Data extract |
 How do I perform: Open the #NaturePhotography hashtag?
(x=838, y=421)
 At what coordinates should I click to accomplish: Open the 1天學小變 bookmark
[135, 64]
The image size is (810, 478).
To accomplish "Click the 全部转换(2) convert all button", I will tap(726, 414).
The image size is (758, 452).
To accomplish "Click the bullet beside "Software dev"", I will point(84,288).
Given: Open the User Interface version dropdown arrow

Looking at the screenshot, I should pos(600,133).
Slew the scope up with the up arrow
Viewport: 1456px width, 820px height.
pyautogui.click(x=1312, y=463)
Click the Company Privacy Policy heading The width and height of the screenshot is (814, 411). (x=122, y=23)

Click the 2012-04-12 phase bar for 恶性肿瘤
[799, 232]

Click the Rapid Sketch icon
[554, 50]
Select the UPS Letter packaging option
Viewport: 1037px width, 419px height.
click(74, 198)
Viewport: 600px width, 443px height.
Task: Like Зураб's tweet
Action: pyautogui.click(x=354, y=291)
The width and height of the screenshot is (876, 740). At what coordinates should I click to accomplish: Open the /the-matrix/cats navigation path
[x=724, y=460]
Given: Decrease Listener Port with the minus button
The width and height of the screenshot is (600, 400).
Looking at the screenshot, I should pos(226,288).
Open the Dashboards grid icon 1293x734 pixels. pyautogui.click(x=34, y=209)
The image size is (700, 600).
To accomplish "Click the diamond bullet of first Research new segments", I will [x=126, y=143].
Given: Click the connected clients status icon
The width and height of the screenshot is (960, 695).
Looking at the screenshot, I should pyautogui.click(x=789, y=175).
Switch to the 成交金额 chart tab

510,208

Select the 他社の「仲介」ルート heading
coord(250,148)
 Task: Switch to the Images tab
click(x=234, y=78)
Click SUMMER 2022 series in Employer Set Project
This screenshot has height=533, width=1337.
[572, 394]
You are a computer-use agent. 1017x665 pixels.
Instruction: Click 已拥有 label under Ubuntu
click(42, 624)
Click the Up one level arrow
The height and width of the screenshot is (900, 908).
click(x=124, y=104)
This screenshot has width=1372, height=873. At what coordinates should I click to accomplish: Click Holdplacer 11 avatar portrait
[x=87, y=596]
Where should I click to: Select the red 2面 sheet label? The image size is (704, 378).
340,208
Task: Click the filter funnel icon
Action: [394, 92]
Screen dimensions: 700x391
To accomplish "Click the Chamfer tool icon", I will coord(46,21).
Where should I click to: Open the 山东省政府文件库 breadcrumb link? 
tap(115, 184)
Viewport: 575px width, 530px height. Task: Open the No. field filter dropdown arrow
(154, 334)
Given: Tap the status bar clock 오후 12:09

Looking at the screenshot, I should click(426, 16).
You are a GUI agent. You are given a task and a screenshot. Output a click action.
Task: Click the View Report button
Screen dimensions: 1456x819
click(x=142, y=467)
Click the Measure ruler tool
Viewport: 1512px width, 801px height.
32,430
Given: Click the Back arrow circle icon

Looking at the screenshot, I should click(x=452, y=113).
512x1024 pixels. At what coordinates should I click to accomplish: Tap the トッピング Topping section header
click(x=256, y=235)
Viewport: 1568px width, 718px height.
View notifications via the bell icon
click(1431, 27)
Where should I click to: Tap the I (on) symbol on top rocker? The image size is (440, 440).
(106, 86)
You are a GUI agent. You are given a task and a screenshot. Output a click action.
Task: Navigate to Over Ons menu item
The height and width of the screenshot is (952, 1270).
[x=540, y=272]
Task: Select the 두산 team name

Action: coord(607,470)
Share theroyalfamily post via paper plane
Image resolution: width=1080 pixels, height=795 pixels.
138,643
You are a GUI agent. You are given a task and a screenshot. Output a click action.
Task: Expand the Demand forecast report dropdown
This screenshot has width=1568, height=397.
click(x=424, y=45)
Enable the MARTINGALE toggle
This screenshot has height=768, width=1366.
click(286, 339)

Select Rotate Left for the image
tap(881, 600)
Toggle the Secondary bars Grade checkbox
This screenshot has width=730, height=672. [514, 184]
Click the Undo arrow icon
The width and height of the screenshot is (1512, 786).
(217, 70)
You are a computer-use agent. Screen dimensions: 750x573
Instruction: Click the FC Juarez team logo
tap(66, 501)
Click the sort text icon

Aim of the task | Copy every line of the listing that includes the string "computer".

Reply to the task |
You are a computer-use agent. 1017x665 pixels.
You are a computer-use agent. Screen dimensions: 750x573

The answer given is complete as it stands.